# Exercise description
When you transcribe the records that follow, reproduce each line exactly as given.

# Record excerpts
----

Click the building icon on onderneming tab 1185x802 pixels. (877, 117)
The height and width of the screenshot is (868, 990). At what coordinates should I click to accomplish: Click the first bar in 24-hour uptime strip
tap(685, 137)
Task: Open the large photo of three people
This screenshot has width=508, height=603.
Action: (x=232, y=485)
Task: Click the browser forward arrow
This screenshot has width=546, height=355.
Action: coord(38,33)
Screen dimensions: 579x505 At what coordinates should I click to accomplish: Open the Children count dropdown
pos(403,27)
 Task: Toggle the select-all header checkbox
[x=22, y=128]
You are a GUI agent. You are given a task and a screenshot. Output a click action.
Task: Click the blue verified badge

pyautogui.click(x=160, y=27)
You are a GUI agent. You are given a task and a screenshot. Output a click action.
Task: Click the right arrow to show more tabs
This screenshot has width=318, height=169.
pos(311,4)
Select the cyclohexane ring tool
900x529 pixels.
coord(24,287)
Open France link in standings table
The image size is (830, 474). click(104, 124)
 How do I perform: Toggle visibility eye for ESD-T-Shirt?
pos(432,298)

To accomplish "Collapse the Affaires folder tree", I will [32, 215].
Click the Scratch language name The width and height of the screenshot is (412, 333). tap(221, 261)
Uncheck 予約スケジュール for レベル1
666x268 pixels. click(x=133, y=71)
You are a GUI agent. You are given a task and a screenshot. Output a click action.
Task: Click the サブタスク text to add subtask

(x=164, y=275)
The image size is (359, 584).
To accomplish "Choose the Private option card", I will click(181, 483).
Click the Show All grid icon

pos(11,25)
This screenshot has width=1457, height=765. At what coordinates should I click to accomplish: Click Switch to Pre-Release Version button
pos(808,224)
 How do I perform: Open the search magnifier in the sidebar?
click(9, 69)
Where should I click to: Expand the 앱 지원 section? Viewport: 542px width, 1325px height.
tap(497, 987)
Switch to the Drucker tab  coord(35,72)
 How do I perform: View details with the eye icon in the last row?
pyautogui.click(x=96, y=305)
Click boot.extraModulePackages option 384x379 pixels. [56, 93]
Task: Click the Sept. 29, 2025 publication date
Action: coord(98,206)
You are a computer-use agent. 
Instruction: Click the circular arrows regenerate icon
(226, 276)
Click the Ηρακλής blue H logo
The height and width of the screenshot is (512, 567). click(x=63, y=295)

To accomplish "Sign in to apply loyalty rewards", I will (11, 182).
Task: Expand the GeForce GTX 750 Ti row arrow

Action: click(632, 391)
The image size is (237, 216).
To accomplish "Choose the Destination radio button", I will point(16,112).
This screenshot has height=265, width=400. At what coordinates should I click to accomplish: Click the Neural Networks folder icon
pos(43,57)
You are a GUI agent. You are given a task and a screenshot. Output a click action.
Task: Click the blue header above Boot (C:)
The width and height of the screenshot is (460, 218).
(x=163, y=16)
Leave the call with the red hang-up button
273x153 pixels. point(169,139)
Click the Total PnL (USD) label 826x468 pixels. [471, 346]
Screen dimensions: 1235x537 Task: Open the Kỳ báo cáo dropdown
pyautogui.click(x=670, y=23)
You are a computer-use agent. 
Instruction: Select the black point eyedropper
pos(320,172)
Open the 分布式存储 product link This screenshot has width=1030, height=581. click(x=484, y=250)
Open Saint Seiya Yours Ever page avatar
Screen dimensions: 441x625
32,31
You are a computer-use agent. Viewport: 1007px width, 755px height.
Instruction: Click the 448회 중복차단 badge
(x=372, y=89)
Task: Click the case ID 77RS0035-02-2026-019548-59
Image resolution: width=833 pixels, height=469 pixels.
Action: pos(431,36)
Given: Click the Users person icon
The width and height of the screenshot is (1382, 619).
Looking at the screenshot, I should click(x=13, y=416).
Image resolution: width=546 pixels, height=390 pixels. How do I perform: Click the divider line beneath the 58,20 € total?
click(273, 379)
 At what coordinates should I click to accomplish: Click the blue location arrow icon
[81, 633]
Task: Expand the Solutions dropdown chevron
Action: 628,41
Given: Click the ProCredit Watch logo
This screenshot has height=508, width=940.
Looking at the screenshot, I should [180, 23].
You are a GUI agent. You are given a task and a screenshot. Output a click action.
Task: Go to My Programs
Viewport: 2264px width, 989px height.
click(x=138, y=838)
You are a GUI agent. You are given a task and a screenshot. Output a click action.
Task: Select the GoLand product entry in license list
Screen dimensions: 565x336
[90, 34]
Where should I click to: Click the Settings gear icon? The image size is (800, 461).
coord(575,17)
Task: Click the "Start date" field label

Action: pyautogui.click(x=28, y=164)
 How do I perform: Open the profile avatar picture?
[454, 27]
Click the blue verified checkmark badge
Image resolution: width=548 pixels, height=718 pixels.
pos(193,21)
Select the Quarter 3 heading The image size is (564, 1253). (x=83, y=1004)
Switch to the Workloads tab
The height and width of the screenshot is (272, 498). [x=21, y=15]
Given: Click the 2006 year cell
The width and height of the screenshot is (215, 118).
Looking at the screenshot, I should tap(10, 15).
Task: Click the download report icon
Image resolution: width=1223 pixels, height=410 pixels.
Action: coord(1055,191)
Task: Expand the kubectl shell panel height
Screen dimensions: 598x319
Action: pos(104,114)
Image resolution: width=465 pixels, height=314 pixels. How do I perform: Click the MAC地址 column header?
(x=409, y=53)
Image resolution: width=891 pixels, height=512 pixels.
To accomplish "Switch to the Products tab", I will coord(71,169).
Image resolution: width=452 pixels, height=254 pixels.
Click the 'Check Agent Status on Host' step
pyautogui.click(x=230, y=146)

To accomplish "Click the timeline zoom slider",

----

# Exercise response
Click the building icon on onderneming tab 1185x802 pixels. (877, 117)
The height and width of the screenshot is (868, 990). At what coordinates should I click to accomplish: Click the first bar in 24-hour uptime strip
tap(685, 137)
Task: Open the large photo of three people
This screenshot has width=508, height=603.
Action: (x=232, y=485)
Task: Click the browser forward arrow
This screenshot has width=546, height=355.
Action: coord(38,33)
Screen dimensions: 579x505 At what coordinates should I click to accomplish: Open the Children count dropdown
pos(403,27)
 Task: Toggle the select-all header checkbox
[x=22, y=128]
You are a GUI agent. You are given a task and a screenshot. Output a click action.
Task: Click the blue verified badge

pyautogui.click(x=160, y=27)
You are a GUI agent. You are given a task and a screenshot. Output a click action.
Task: Click the right arrow to show more tabs
This screenshot has width=318, height=169.
pos(311,4)
Select the cyclohexane ring tool
900x529 pixels.
coord(24,287)
Open France link in standings table
The image size is (830, 474). click(104, 124)
 How do I perform: Toggle visibility eye for ESD-T-Shirt?
pos(432,298)

To accomplish "Collapse the Affaires folder tree", I will [32, 215].
Click the Scratch language name The width and height of the screenshot is (412, 333). tap(221, 261)
Uncheck 予約スケジュール for レベル1
666x268 pixels. click(x=133, y=71)
You are a GUI agent. You are given a task and a screenshot. Output a click action.
Task: Click the サブタスク text to add subtask

(x=164, y=275)
The image size is (359, 584).
To accomplish "Choose the Private option card", I will click(181, 483).
Click the Show All grid icon

pos(11,25)
This screenshot has width=1457, height=765. At what coordinates should I click to accomplish: Click Switch to Pre-Release Version button
pos(808,224)
 How do I perform: Open the search magnifier in the sidebar?
click(9, 69)
Where should I click to: Expand the 앱 지원 section? Viewport: 542px width, 1325px height.
tap(497, 987)
Switch to the Drucker tab  coord(35,72)
 How do I perform: View details with the eye icon in the last row?
pyautogui.click(x=96, y=305)
Click boot.extraModulePackages option 384x379 pixels. [56, 93]
Task: Click the Sept. 29, 2025 publication date
Action: coord(98,206)
You are a computer-use agent. 
Instruction: Click the circular arrows regenerate icon
(226, 276)
Click the Ηρακλής blue H logo
The height and width of the screenshot is (512, 567). click(x=63, y=295)

To accomplish "Sign in to apply loyalty rewards", I will (11, 182).
Task: Expand the GeForce GTX 750 Ti row arrow

Action: click(632, 391)
The image size is (237, 216).
To accomplish "Choose the Destination radio button", I will point(16,112).
This screenshot has height=265, width=400. At what coordinates should I click to accomplish: Click the Neural Networks folder icon
pos(43,57)
You are a GUI agent. You are given a task and a screenshot. Output a click action.
Task: Click the blue header above Boot (C:)
The width and height of the screenshot is (460, 218).
(x=163, y=16)
Leave the call with the red hang-up button
273x153 pixels. point(169,139)
Click the Total PnL (USD) label 826x468 pixels. [471, 346]
Screen dimensions: 1235x537 Task: Open the Kỳ báo cáo dropdown
pyautogui.click(x=670, y=23)
You are a computer-use agent. 
Instruction: Select the black point eyedropper
pos(320,172)
Open the 分布式存储 product link This screenshot has width=1030, height=581. click(x=484, y=250)
Open Saint Seiya Yours Ever page avatar
Screen dimensions: 441x625
32,31
You are a computer-use agent. Viewport: 1007px width, 755px height.
Instruction: Click the 448회 중복차단 badge
(x=372, y=89)
Task: Click the case ID 77RS0035-02-2026-019548-59
Image resolution: width=833 pixels, height=469 pixels.
Action: pos(431,36)
Given: Click the Users person icon
The width and height of the screenshot is (1382, 619).
Looking at the screenshot, I should click(x=13, y=416).
Image resolution: width=546 pixels, height=390 pixels. How do I perform: Click the divider line beneath the 58,20 € total?
click(273, 379)
 At what coordinates should I click to accomplish: Click the blue location arrow icon
[81, 633]
Task: Expand the Solutions dropdown chevron
Action: 628,41
Given: Click the ProCredit Watch logo
This screenshot has height=508, width=940.
Looking at the screenshot, I should [180, 23].
You are a GUI agent. You are given a task and a screenshot. Output a click action.
Task: Go to My Programs
Viewport: 2264px width, 989px height.
click(x=138, y=838)
You are a GUI agent. You are given a task and a screenshot. Output a click action.
Task: Select the GoLand product entry in license list
Screen dimensions: 565x336
[90, 34]
Where should I click to: Click the Settings gear icon? The image size is (800, 461).
coord(575,17)
Task: Click the "Start date" field label

Action: pyautogui.click(x=28, y=164)
 How do I perform: Open the profile avatar picture?
[454, 27]
Click the blue verified checkmark badge
Image resolution: width=548 pixels, height=718 pixels.
pos(193,21)
Select the Quarter 3 heading The image size is (564, 1253). (x=83, y=1004)
Switch to the Workloads tab
The height and width of the screenshot is (272, 498). [x=21, y=15]
Given: Click the 2006 year cell
The width and height of the screenshot is (215, 118).
Looking at the screenshot, I should tap(10, 15).
Task: Click the download report icon
Image resolution: width=1223 pixels, height=410 pixels.
Action: coord(1055,191)
Task: Expand the kubectl shell panel height
Screen dimensions: 598x319
Action: pos(104,114)
Image resolution: width=465 pixels, height=314 pixels. How do I perform: Click the MAC地址 column header?
(x=409, y=53)
Image resolution: width=891 pixels, height=512 pixels.
To accomplish "Switch to the Products tab", I will coord(71,169).
Image resolution: width=452 pixels, height=254 pixels.
Click the 'Check Agent Status on Host' step
pyautogui.click(x=230, y=146)

To accomplish "Click the timeline zoom slider",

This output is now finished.